Text segment:
= = = =
Using Solr to Search Magento by Partial SKU

I recently needed to implement searching by partial SKU in Magento while using Solr. A quick search on the internet turned up a pair of posts (here and here) that were nearly identical. Both posts offer a bit of a walk through of the code, though not explaining what all the code does. I’m going to take the time here to break down the configuration changes needed to make this work. I will also discuss where I made changes to the proposed configuration from those posts.

First, the full code (for the TL;DR of you):

In schema.xml add the following changes:

1) Towards the bottom of the document inside the “schema” node add:

<copyField source="sku" dest="sku_partial" />

2) Inside the “fields” node add:

<field name="sku_partial" type="sku_partial" indexed="true" stored="true"/>

3) Inside the “types” node add:

<fieldType name="sku_partial" class="solr.TextField">
    <analyzer type="index">
        <tokenizer class="solr.WhitespaceTokenizerFactory"/>
        <filter class="solr.NGramFilterFactory" minGramSize="3" maxGramSize="1000" side="front" />
        <filter class="solr.NGramFilterFactory" minGramSize="3" maxGramSize="1000" side="back" />
        <filter class="solr.StopFilterFactory" ignoreCase="true" words="stopwords.txt" enablePositionIncrements="true"/>
        <filter class="solr.LowerCaseFilterFactory"/>
        <filter class="solr.TrimFilterFactory" />
        <filter class="solr.RemoveDuplicatesTokenFilterFactory"/>
        <filter class="solr.SnowballPorterFilterFactory" language="English" protected="protwords_en.txt"/>
    </analyzer>
    <analyzer type="query">
        <tokenizer class="solr.StandardTokenizerFactory"/>
        <filter class="solr.LowerCaseFilterFactory"/>
        <filter class="solr.TrimFilterFactory" />
        <filter class="solr.SynonymFilterFactory" synonyms="synonyms.txt" ignoreCase="true" expand="true"/>
        <filter class="solr.SnowballPorterFilterFactory" language="English" protected="protwords_en.txt"/>
    </analyzer>
<fieldType>

4) Next in solrconf.xml find the “requestHandler” node(s) used for your store’s locale. (You can do this by searching for “magento_en” for English, and “magento_fr” for French). Now change the line(s) following lines from:

<str name="qf">fulltext1_en^1.0 fulltext2_en^2.0 fulltext3_en^3.0 fulltext4_en^4.0 fulltext5_en^5.0
<str name="pf">fulltext1_en^1.0 fulltext2_en^2.0 fulltext3_en^3.0 fulltext4_en^4.0 fulltext5_en^5.0

to:

<str name="qf">fulltext1_en^1.0 fulltext2_en^2.0 fulltext3_en^3.0 fulltext4_en^4.0 fulltext5_en^5.0 sku_partial^1.0
<str name="pf">fulltext1_en^1.0 fulltext2_en^2.0 fulltext3_en^3.0 fulltext4_en^4.0 fulltext5_en^5.0 sku_partial^1.0

Now I’ll walk you through the configuration, line by line and explain what each line is actually telling Solr to do.
= = = =
Information provided:
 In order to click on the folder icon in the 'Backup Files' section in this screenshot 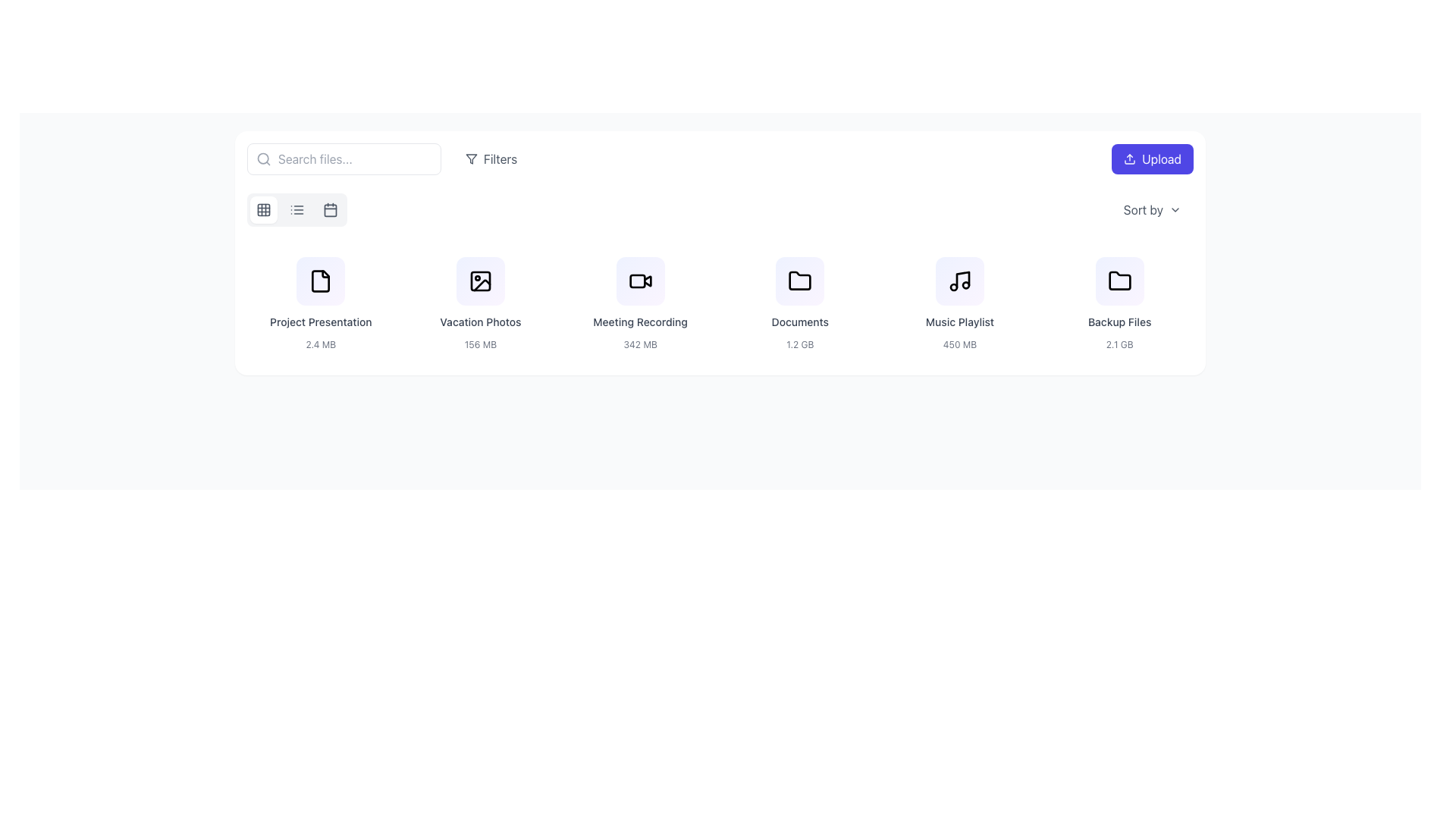, I will do `click(1119, 281)`.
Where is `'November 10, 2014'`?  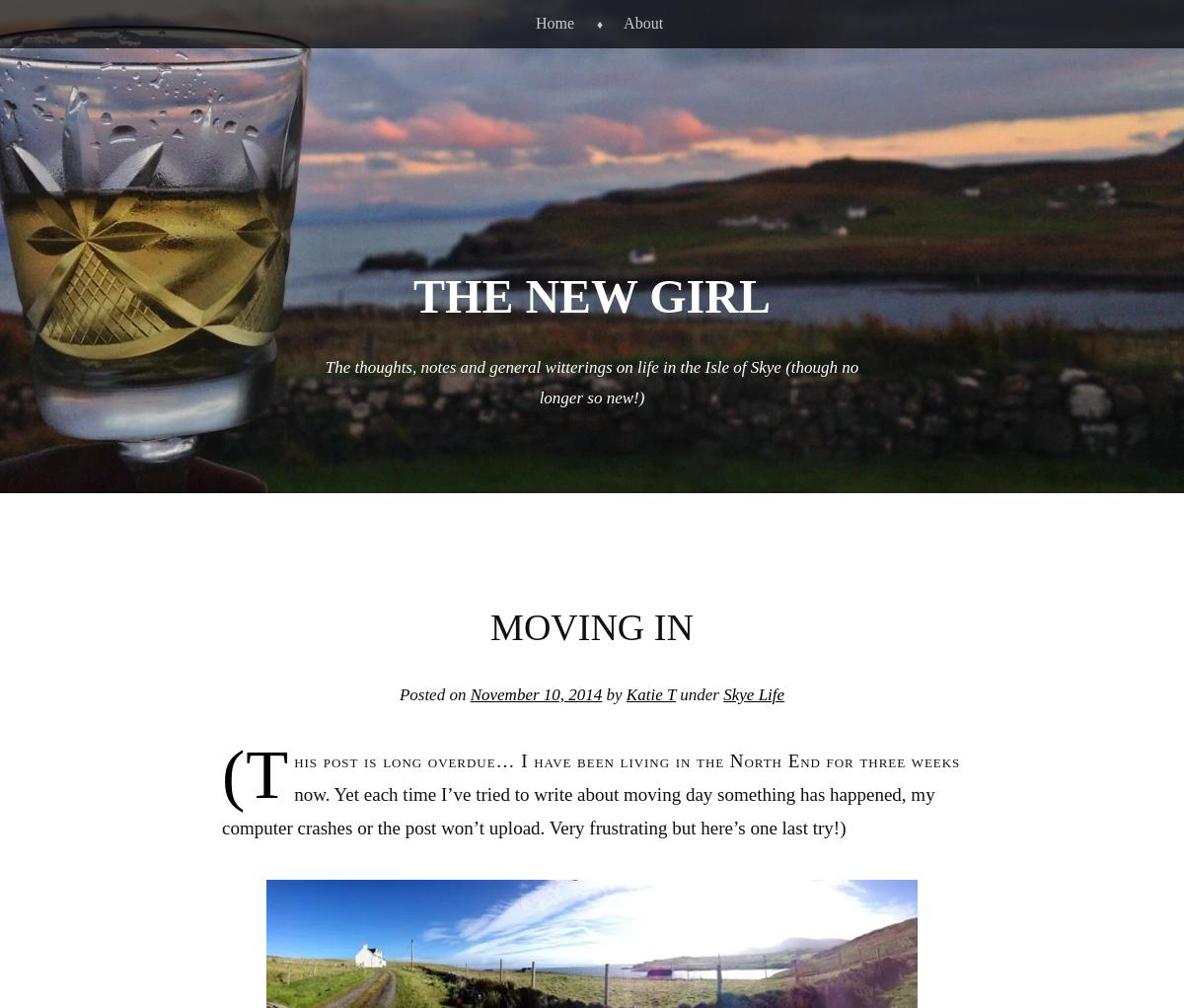
'November 10, 2014' is located at coordinates (535, 693).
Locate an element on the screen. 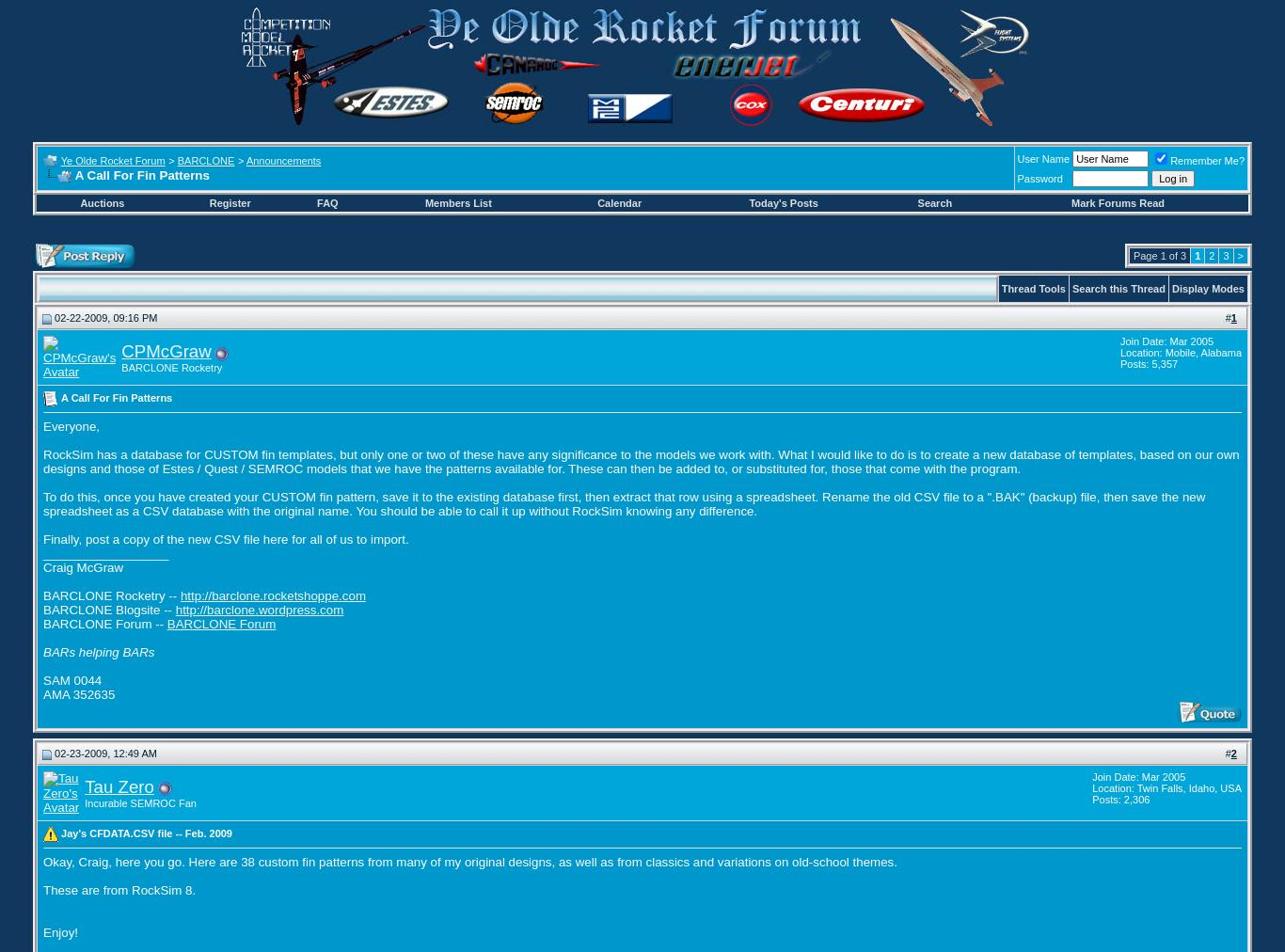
= = = =
What this exercise asks:
1. Name every file that the post on searching Magento by partial SKU mentions by file name.
2. Go on with the post on searching Magento by partial SKU, starting right after its final sentence.
This data was taken from a different source than the post on searching Magento by partial SKU.

Answers below:
1. schema.xml, solrconf.xml, stopwords.txt, protwords_en.txt, synonyms.txt

2.
1) <copyField source="sku" dest="sku_partial" /> This code is telling Solr to copy the data from the SKU attribute that Magento sends it into a new field called “sku_partial”. We will define this field in the one of the following steps.  We do this so that we can manipulate how Solr treats that field without affecting the original data.

2) <field name="sku_partial" type="sku_partial" indexed="true" stored="true"/>
This is where we define our custom field that we copied the data into. Notice we are using a “type” of “sku_partial”. That is a custom field type that we will setup next (hint: that’s where the magic happens to allow us to search on partial values)

3) Now I will go through the field_type definition line by line:

<fieldType name="sku_partial" class="solr.TextField">
This sets up the custom field type and inherits from solr.TextField. This is just a plain text value (alphanumeric).

<analyzer type="index">
This tells us that the inclosed lines are used during indexing as opposed to during querying.

<tokenizer class="solr.WhitespaceTokenizerFactory"/>
This is a tokenizer. A tokenizer defined in the indexer breaks up each document into many parts. Those parts are then treated as separate pieces of information that are examined during search. In this case, Solr is breaking up the document using white space (spaces, tabs, new lines, etc…)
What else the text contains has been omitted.